BEGIN SUPPLIED MATERIAL
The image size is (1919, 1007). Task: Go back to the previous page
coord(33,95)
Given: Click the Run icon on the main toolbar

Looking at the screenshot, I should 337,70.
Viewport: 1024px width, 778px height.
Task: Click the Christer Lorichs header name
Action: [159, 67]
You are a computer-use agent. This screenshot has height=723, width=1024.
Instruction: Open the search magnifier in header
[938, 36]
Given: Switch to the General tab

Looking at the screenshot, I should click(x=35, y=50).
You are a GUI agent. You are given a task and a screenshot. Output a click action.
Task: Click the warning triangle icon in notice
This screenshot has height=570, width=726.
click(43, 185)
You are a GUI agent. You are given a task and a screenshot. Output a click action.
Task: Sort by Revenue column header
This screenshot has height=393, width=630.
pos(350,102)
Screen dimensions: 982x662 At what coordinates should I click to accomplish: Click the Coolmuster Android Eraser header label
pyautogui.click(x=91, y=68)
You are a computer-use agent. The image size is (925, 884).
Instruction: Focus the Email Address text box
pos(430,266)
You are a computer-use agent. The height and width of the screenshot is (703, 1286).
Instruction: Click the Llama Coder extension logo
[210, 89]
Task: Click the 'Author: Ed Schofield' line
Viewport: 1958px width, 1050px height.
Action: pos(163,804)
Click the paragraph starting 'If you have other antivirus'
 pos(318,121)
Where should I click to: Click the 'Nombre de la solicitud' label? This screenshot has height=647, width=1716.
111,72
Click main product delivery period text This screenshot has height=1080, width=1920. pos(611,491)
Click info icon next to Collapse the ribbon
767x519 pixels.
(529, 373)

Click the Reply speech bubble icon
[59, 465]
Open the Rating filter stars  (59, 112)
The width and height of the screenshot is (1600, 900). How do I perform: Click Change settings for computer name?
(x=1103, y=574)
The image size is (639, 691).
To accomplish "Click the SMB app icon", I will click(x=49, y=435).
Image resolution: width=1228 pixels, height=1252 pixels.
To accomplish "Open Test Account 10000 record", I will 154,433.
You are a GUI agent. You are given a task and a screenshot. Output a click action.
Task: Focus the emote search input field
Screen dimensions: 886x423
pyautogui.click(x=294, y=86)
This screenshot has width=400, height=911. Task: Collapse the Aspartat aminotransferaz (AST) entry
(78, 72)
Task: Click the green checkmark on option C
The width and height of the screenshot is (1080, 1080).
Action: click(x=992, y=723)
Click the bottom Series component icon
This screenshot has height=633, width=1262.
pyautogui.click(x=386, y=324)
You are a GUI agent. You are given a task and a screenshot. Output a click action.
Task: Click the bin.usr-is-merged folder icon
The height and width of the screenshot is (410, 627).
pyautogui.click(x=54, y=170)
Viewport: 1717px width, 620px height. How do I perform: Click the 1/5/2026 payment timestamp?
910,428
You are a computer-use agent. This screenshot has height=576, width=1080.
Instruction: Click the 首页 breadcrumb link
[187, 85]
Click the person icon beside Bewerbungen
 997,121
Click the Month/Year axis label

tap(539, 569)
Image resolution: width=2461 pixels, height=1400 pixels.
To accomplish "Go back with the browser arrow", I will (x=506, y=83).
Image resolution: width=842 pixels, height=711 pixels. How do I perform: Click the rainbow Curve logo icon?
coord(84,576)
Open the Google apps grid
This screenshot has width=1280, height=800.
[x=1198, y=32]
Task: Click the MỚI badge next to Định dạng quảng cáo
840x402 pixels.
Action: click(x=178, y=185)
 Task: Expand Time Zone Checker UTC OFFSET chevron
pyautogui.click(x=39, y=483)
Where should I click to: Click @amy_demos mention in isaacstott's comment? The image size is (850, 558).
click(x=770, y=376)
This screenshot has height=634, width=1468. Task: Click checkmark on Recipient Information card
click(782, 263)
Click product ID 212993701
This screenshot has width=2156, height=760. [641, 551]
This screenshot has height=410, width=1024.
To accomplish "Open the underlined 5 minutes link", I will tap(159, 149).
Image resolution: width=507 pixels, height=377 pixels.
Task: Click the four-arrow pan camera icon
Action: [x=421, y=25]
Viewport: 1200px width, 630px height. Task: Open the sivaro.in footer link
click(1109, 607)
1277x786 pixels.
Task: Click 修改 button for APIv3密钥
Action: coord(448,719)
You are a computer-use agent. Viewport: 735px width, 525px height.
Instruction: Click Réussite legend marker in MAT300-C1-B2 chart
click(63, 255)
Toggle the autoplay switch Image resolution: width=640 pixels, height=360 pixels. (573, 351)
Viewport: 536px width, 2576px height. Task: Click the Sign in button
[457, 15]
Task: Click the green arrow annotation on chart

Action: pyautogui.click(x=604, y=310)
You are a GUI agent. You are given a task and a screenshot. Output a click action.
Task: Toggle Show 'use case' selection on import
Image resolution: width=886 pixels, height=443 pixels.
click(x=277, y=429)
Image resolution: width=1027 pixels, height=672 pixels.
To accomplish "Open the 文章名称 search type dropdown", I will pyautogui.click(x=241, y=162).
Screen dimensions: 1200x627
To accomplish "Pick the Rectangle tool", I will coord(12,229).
END SUPPLIED MATERIAL
The answer must be an exact transcription of every record above.

The image size is (1919, 1007). Task: Go back to the previous page
coord(33,95)
Given: Click the Run icon on the main toolbar

Looking at the screenshot, I should 337,70.
Viewport: 1024px width, 778px height.
Task: Click the Christer Lorichs header name
Action: [159, 67]
You are a computer-use agent. This screenshot has height=723, width=1024.
Instruction: Open the search magnifier in header
[938, 36]
Given: Switch to the General tab

Looking at the screenshot, I should click(x=35, y=50).
You are a GUI agent. You are given a task and a screenshot. Output a click action.
Task: Click the warning triangle icon in notice
This screenshot has height=570, width=726.
click(43, 185)
You are a GUI agent. You are given a task and a screenshot. Output a click action.
Task: Sort by Revenue column header
This screenshot has height=393, width=630.
pos(350,102)
Screen dimensions: 982x662 At what coordinates should I click to accomplish: Click the Coolmuster Android Eraser header label
pyautogui.click(x=91, y=68)
You are a computer-use agent. The image size is (925, 884).
Instruction: Focus the Email Address text box
pos(430,266)
You are a computer-use agent. The height and width of the screenshot is (703, 1286).
Instruction: Click the Llama Coder extension logo
[210, 89]
Task: Click the 'Author: Ed Schofield' line
Viewport: 1958px width, 1050px height.
Action: pos(163,804)
Click the paragraph starting 'If you have other antivirus'
 pos(318,121)
Where should I click to: Click the 'Nombre de la solicitud' label? This screenshot has height=647, width=1716.
111,72
Click main product delivery period text This screenshot has height=1080, width=1920. pos(611,491)
Click info icon next to Collapse the ribbon
767x519 pixels.
(529, 373)

Click the Reply speech bubble icon
[59, 465]
Open the Rating filter stars  (59, 112)
The width and height of the screenshot is (1600, 900). How do I perform: Click Change settings for computer name?
(x=1103, y=574)
The image size is (639, 691).
To accomplish "Click the SMB app icon", I will click(x=49, y=435).
Image resolution: width=1228 pixels, height=1252 pixels.
To accomplish "Open Test Account 10000 record", I will 154,433.
You are a GUI agent. You are given a task and a screenshot. Output a click action.
Task: Focus the emote search input field
Screen dimensions: 886x423
pyautogui.click(x=294, y=86)
This screenshot has width=400, height=911. Task: Collapse the Aspartat aminotransferaz (AST) entry
(78, 72)
Task: Click the green checkmark on option C
The width and height of the screenshot is (1080, 1080).
Action: click(x=992, y=723)
Click the bottom Series component icon
This screenshot has height=633, width=1262.
pyautogui.click(x=386, y=324)
You are a GUI agent. You are given a task and a screenshot. Output a click action.
Task: Click the bin.usr-is-merged folder icon
The height and width of the screenshot is (410, 627).
pyautogui.click(x=54, y=170)
Viewport: 1717px width, 620px height. How do I perform: Click the 1/5/2026 payment timestamp?
910,428
You are a computer-use agent. This screenshot has height=576, width=1080.
Instruction: Click the 首页 breadcrumb link
[187, 85]
Click the person icon beside Bewerbungen
 997,121
Click the Month/Year axis label

tap(539, 569)
Image resolution: width=2461 pixels, height=1400 pixels.
To accomplish "Go back with the browser arrow", I will (x=506, y=83).
Image resolution: width=842 pixels, height=711 pixels. How do I perform: Click the rainbow Curve logo icon?
coord(84,576)
Open the Google apps grid
This screenshot has width=1280, height=800.
[x=1198, y=32]
Task: Click the MỚI badge next to Định dạng quảng cáo
840x402 pixels.
Action: click(x=178, y=185)
 Task: Expand Time Zone Checker UTC OFFSET chevron
pyautogui.click(x=39, y=483)
Where should I click to: Click @amy_demos mention in isaacstott's comment? The image size is (850, 558).
click(x=770, y=376)
This screenshot has height=634, width=1468. Task: Click checkmark on Recipient Information card
click(782, 263)
Click product ID 212993701
This screenshot has width=2156, height=760. [641, 551]
This screenshot has height=410, width=1024.
To accomplish "Open the underlined 5 minutes link", I will tap(159, 149).
Image resolution: width=507 pixels, height=377 pixels.
Task: Click the four-arrow pan camera icon
Action: [x=421, y=25]
Viewport: 1200px width, 630px height. Task: Open the sivaro.in footer link
click(1109, 607)
1277x786 pixels.
Task: Click 修改 button for APIv3密钥
Action: coord(448,719)
You are a computer-use agent. Viewport: 735px width, 525px height.
Instruction: Click Réussite legend marker in MAT300-C1-B2 chart
click(63, 255)
Toggle the autoplay switch Image resolution: width=640 pixels, height=360 pixels. (573, 351)
Viewport: 536px width, 2576px height. Task: Click the Sign in button
[457, 15]
Task: Click the green arrow annotation on chart

Action: pyautogui.click(x=604, y=310)
You are a GUI agent. You are given a task and a screenshot. Output a click action.
Task: Toggle Show 'use case' selection on import
Image resolution: width=886 pixels, height=443 pixels.
click(x=277, y=429)
Image resolution: width=1027 pixels, height=672 pixels.
To accomplish "Open the 文章名称 search type dropdown", I will pyautogui.click(x=241, y=162).
Screen dimensions: 1200x627
To accomplish "Pick the Rectangle tool", I will coord(12,229).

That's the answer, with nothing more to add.